The key is to remember that 2 m/s2 is the ship's maximum acceleration, nothing is preventing us from throttling down the engines a bit to lower the DeltaV cost.
This is where a nomogram is superior to a calculator, in that you can visualize a range of solutions. This is the "pivot point" technique I was talking about earlier.
Pivot the straight-edge on the 0.4 AU tick mark (meaning, imagine there is a pin stuck in the nomogram at 0.4 AU that the straight-edge rotates around). Pivot it until it crosses the 300 km/s tick on the Total DeltaV scale. Now you can read the other mission values: 0.4 m/s2 acceleration and a trip time of a bit over a week. Since this mission has parameters that are under both the DeltaV and Acceleration limits of our ship, the ship can perform this mission (we will assume that the ship has enough life-support to keep the crew alive for a week or so).
Of course, if you want to have some spare DeltaV left in your propellant tanks at the mission destination, you don't have to use it all just getting there. For instance, you can pivot around the 250 km/s DeltaV tick mark to find a good mission. You will arrive at the destination with 300 - 250 = 50 km/s still in your tanks.
You can think of analog computers as "steampunk computers." Probably no actual steam but they will have zillions of gears and cams. It uses using tiny electric motors to drive mechanical shafts and gears. These position shafts to represent some mathematical value, and drive cams shaped to represent mathematical functions or statements. It is used to solve navigational equations.
An example is a ballistics integrator.
If you want the precise details about how to make a computer out of cams, differentials, and gears, read Basic fire Control Mechanisms, OP 1140, (1944). It is available as a free download here. Below are just some of the components.
Lynn Albritton wanted a simple project to help learn how to use her CAD software. Her idea of "simple" is a bit more ambitious than mine. She designed an analog computer that calculates sine and cosine.
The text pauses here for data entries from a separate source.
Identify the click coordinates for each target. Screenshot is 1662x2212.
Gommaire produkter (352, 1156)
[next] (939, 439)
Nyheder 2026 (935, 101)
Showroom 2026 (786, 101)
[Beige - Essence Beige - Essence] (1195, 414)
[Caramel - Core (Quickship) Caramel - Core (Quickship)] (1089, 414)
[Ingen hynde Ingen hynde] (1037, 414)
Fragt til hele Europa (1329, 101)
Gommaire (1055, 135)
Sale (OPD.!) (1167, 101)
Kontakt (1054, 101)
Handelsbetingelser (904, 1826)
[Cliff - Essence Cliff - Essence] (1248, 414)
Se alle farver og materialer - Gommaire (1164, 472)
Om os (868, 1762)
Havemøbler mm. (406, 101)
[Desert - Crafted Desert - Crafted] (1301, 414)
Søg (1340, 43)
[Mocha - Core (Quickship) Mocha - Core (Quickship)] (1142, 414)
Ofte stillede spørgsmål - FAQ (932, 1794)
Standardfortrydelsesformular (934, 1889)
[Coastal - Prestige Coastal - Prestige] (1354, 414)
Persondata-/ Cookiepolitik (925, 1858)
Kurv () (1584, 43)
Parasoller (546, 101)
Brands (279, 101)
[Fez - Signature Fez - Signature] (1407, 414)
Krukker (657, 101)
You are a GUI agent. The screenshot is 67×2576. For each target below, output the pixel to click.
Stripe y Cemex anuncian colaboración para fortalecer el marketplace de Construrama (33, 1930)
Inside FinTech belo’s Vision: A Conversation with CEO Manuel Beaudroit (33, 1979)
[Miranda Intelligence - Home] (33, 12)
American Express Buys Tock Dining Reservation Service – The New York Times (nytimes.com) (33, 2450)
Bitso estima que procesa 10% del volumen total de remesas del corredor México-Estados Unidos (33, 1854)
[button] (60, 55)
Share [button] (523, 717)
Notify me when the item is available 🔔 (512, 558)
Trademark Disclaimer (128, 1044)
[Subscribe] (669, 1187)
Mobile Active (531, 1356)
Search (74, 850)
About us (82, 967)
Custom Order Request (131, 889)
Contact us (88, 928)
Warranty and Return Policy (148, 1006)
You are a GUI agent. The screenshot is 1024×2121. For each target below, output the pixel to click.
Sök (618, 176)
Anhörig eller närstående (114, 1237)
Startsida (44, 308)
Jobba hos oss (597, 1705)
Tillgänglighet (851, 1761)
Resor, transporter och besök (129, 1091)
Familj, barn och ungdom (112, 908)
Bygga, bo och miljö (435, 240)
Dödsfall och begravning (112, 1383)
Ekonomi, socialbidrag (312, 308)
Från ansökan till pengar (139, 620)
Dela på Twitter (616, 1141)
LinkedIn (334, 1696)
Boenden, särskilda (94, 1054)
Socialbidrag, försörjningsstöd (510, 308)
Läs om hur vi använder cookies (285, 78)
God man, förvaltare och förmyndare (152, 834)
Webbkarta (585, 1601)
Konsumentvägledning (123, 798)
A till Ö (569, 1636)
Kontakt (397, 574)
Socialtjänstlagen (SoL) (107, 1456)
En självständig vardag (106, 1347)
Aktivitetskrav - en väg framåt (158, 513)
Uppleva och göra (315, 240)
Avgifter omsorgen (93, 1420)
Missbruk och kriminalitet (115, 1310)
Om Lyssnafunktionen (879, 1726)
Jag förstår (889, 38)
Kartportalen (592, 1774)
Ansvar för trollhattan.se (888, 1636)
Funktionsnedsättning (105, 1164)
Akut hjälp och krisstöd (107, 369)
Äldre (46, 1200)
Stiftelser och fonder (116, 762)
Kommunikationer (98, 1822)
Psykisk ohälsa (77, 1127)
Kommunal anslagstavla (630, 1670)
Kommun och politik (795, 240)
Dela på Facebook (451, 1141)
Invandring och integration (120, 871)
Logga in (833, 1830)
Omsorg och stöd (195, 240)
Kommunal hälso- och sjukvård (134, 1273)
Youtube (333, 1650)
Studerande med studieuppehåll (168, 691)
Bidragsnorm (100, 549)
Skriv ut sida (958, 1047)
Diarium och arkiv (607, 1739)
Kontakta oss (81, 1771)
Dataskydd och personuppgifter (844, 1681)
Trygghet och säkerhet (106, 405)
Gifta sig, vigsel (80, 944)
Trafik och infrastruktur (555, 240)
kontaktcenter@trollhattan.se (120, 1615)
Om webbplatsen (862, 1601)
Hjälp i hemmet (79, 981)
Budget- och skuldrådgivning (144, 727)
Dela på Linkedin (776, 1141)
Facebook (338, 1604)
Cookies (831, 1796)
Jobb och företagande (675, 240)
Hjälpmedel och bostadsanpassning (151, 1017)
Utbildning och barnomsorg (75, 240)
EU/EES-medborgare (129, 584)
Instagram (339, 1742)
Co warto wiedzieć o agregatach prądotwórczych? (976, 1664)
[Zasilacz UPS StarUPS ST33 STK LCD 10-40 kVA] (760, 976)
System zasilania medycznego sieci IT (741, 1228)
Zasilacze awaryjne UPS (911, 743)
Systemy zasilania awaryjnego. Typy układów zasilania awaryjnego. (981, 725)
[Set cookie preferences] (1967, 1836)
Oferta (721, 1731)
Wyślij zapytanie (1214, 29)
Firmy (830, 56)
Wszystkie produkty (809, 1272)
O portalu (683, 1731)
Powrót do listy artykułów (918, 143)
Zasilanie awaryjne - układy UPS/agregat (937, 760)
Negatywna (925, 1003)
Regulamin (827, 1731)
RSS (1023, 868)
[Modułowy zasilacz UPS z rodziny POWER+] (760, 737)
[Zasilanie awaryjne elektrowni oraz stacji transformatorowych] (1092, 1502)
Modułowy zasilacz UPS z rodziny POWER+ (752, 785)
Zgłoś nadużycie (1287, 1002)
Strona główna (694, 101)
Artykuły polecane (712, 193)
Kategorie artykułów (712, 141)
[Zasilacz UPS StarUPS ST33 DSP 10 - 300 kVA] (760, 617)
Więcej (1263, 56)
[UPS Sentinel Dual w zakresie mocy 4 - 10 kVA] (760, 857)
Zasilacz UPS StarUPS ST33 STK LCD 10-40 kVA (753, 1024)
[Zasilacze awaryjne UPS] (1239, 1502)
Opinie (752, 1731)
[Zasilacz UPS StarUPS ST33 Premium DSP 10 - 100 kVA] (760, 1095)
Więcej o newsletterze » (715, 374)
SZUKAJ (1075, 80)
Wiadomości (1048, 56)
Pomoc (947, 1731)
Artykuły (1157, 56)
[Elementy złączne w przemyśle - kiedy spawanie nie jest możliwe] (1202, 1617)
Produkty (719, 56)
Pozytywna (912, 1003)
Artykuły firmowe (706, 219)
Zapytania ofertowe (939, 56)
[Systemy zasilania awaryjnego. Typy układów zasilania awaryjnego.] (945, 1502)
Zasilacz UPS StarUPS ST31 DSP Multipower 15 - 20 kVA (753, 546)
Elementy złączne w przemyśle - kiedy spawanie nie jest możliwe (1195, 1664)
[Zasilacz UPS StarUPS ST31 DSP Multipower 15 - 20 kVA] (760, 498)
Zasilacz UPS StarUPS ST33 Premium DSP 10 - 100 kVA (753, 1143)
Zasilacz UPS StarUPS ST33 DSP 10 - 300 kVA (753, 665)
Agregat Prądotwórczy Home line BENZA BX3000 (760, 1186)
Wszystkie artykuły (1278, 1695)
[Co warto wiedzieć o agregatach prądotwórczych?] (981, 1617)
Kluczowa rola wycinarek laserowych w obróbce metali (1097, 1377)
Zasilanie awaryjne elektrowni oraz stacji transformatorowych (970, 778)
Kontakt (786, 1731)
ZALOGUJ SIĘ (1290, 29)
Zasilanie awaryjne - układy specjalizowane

Called an "Ideal Harmonic Transformer", she has made the blueprints available on Thingiverse so those with access to a 3D printer can make one for their very own.
In many of the Heinlein novels, computers capable of doing interplanetary navigation were not portable. Large computers would pre-compute the courses. And do emergency re-computations when they got a panicked radio message from a ship in trouble.
Remember that early computers are going to give their results by spitting out Hollerith punch cards, punched tape/ticker tape, or printed fanfold sheets. Standard CRT monitors displaying text come later, and monitors with cute graphic user interfaces (such as a maneuver node tool) come later still.
Actually there will still probably be manual equipment, in case the computer gets fried by a solar storm or the EMP from a nearby nuclear weapon detonation. A slide rule will be in a box on the hull, with a sign that says "In case of EMP, break glass."
Computers, whether analog or digital, should be of the 'I-tell-you-three-times' variety. It is actually three computers, each of which does the calculation. If operating perfectly, all three answers will be the same. If a malfunction occurs, two answers will agree and one won't. Use the answer the two agree on, which will allow you to get though the burn. Then fix the bad computer, pronto! If all three disagree, it's time to break out the slide rule.
Other critical instruments might be in triplicate as well. If you have one clock, you know the time. If you have two clocks, you are never quite sure, since they probably won't agree with each other. But if you have three clocks, you take a reading from the two clocks with values closest to each other, and assume that the actual time is somewhere in between.